WORK TO COMPLETE => Every line of the listing should be retyped exactly, but none of the pictures should be.

DATA SECTION =>
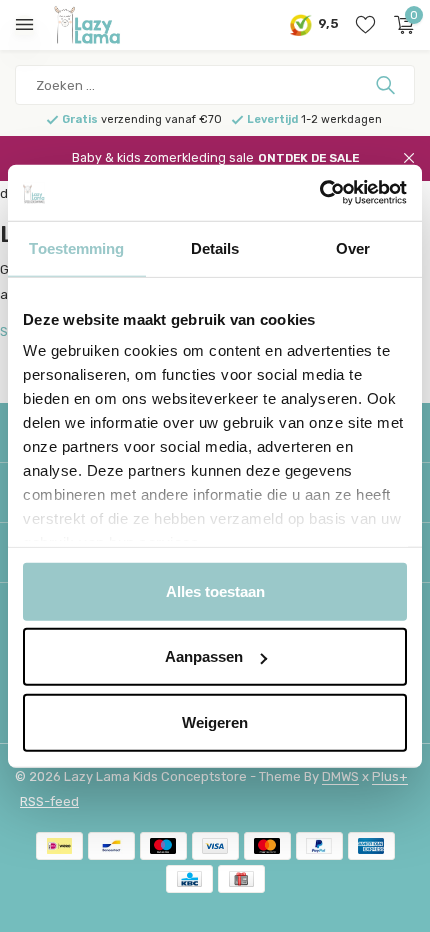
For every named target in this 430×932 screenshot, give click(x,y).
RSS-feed (49, 801)
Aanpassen (204, 656)
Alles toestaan (215, 590)
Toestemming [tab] (76, 247)
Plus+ (390, 776)
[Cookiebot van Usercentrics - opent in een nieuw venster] (319, 193)
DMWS (340, 776)
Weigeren (215, 721)
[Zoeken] (387, 85)
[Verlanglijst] (365, 25)
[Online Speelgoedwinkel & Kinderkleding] (105, 25)
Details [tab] (215, 247)
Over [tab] (353, 247)
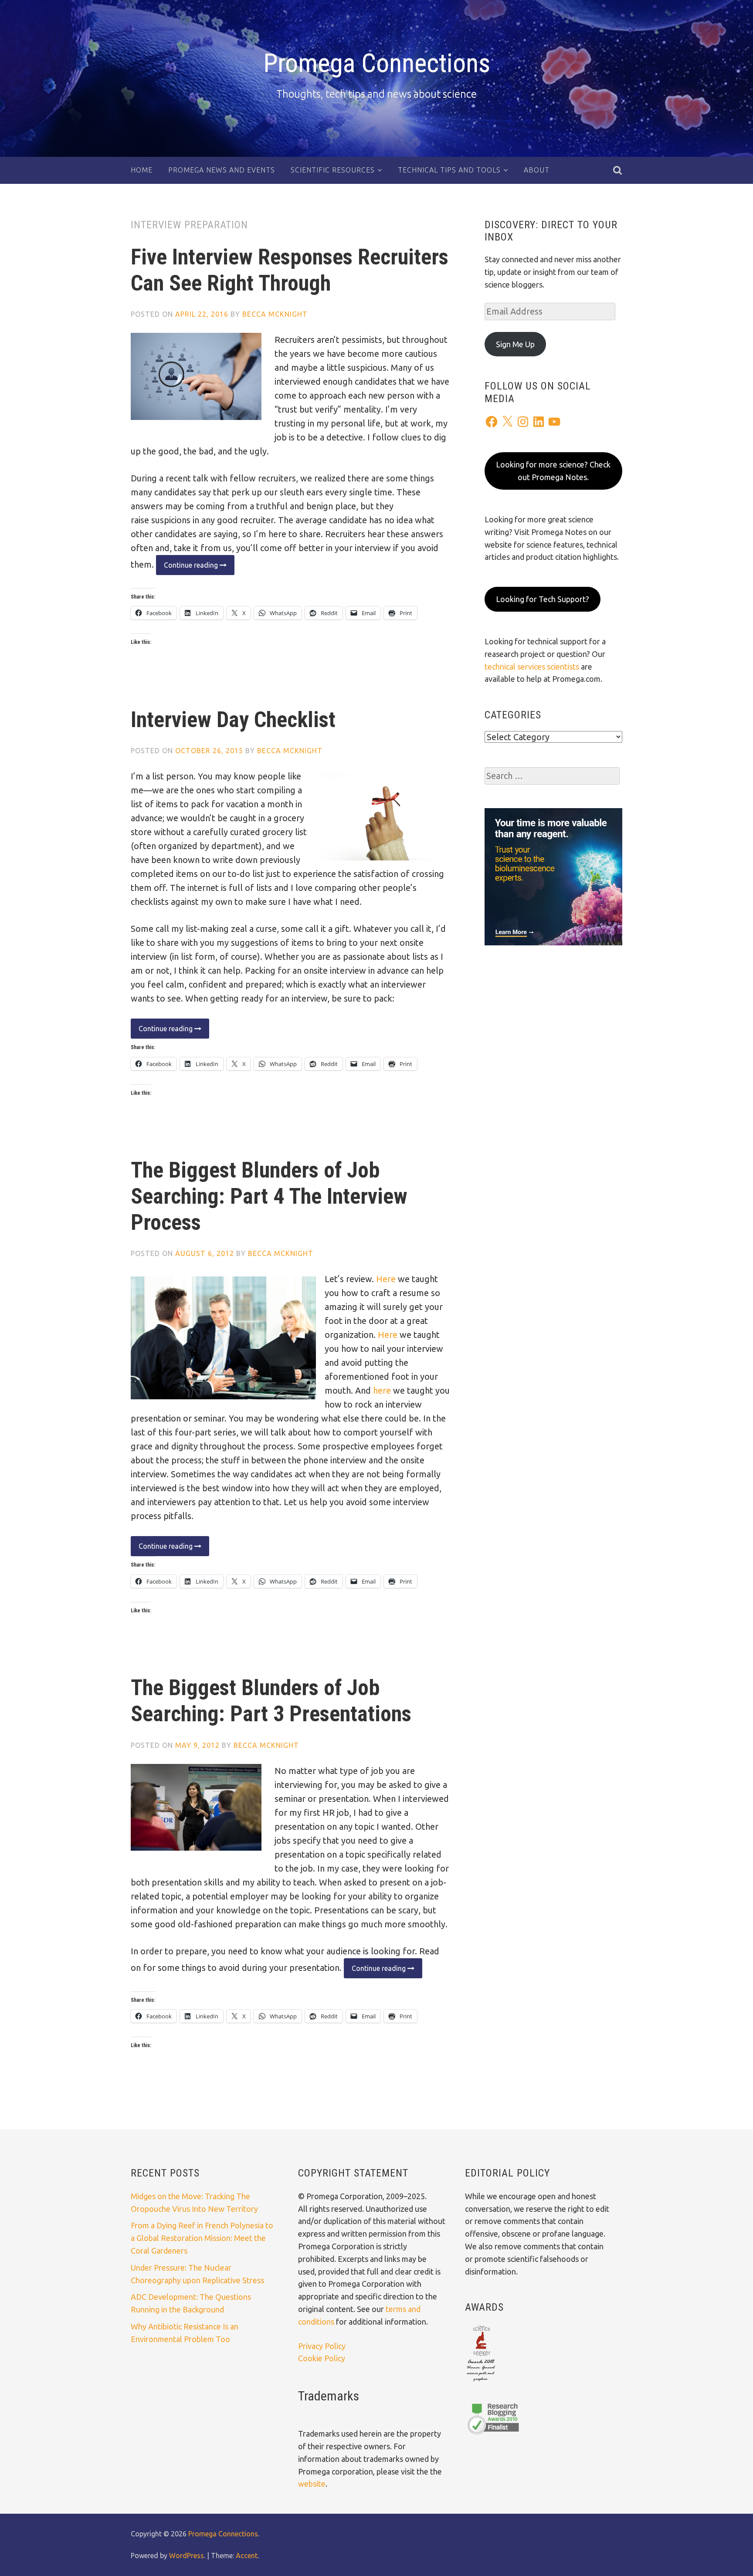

REPLY TO THE TASK =>
For every named target in this 430×932 screenshot, give click(x,y).
RSS-feed (49, 801)
Aanpassen (204, 656)
Alles toestaan (215, 590)
Toestemming [tab] (76, 247)
Plus+ (390, 776)
[Cookiebot van Usercentrics - opent in een nieuw venster] (319, 193)
DMWS (340, 776)
Weigeren (215, 721)
[Zoeken] (387, 85)
[Verlanglijst] (365, 25)
[Online Speelgoedwinkel & Kinderkleding] (105, 25)
Details [tab] (215, 247)
Over [tab] (353, 247)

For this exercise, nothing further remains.